As a trainer and therapist, I constantly find myself being sized up when meeting potential clients. Being asked what I eat, how often I train, and whether my life is in order are questions I am asked on a daily basis.
The potential client looks me up and down as I answer and process the info, building up a picture in their minds, working out if I practise what I preach, if I truly believe what I advise, if I truly live it.
As it happens I do live it. I am a personal trainer who has always trained twice a day – days a week even when working in exess of 60 hours a week. I am a nutritioinist who eats superfoods 95% of the time and who recommends clients a similarly clean tailored program incorporating a weekly cheat meal to keep them sane, which is something I do and immensley enjoy.
I am a life coach who like many has had various ups and downs but has managed to get my life in order and get my dream job and lifestyle, and am lucky enough to be able to help others to do the same.
But how many nutritionists actually eat clean? Many dieticians and nutritioinsts are more than capable of advising clients to lose weight and maintain a healthy eating plan, whilst indulging in less than healthy snacks.
Gyms around the country are filled with personal trainers and fitness instructors of varying shapes and size all with a client base or following. Some trainers say clients seed them as more normal, more personable if they are less than in shape, but isn’t it hypocritical to tell a client to do something you wouldnt do yourself?

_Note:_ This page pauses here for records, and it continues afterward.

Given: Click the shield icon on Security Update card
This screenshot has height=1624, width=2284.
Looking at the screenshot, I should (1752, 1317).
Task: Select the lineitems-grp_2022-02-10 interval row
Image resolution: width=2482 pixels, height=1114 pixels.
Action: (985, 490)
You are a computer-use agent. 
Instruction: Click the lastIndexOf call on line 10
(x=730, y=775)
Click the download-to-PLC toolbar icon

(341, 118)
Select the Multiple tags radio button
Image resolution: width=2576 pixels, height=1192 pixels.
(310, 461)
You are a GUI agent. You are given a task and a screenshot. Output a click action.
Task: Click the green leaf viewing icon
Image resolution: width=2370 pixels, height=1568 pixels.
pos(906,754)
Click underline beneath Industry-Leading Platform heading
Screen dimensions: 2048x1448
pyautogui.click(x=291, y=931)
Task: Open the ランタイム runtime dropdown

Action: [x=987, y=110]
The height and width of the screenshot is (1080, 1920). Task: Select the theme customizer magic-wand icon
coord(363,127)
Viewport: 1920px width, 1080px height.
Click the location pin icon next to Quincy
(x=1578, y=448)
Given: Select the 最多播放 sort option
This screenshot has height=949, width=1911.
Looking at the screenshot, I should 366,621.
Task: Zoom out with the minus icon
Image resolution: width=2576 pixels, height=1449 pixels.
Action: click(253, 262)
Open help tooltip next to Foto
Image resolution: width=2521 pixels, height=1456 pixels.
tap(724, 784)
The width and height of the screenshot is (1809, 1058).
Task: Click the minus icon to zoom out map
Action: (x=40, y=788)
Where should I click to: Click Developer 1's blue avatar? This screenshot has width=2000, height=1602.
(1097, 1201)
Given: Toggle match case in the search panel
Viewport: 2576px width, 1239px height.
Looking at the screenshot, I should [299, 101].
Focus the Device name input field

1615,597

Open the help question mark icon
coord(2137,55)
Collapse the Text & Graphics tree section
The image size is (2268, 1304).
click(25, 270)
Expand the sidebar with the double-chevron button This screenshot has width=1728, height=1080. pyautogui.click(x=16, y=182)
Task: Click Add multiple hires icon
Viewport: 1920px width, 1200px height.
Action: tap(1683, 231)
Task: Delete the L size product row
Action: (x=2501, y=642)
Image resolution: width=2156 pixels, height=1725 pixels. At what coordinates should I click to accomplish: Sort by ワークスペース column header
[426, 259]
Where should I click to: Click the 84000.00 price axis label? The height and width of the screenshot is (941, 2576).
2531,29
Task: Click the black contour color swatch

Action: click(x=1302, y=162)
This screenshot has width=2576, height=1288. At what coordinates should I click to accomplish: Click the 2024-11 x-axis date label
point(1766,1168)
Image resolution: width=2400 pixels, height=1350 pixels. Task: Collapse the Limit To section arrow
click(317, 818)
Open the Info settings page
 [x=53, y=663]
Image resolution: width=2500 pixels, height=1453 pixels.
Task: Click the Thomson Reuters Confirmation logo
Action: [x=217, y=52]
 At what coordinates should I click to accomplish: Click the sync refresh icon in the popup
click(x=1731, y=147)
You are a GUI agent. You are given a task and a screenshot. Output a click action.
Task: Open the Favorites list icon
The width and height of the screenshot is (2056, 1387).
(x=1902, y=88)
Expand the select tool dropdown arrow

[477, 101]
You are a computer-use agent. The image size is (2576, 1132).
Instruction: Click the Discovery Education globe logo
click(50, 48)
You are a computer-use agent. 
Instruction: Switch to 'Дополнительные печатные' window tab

Is it fair to be expecting a person to fit exercise into their lives when you can not or do not make time?
On the other hand, would a larger person prefer to be trained by a trainer who has been obese and has managed to lose the excess weight and so sympathises with the plight of the bigger person, or one who has always strictly controlled their food and kept fit.
Some people have more respect for the larger trainer, who they believe to be more sympathetic to their needs, who understands the reasons for their weight gain. Looking down at the more svelte trainer who would clearly have no idea of the clients struggles, putting the reasons for slimness of the trainer down to good genetics, not having a busy life, or the worst excuse, being fit because it is our job to do so. This couldn’t be furthest from the truth, we make it our job to train clients because of our immense love for fitness.
The truth is, that as trainers, therapists and nutritionists, we all have the tools to change and be the best versions of ourself, if we chose to use them, but can or should a client really respect a professional who does not practise what they preach?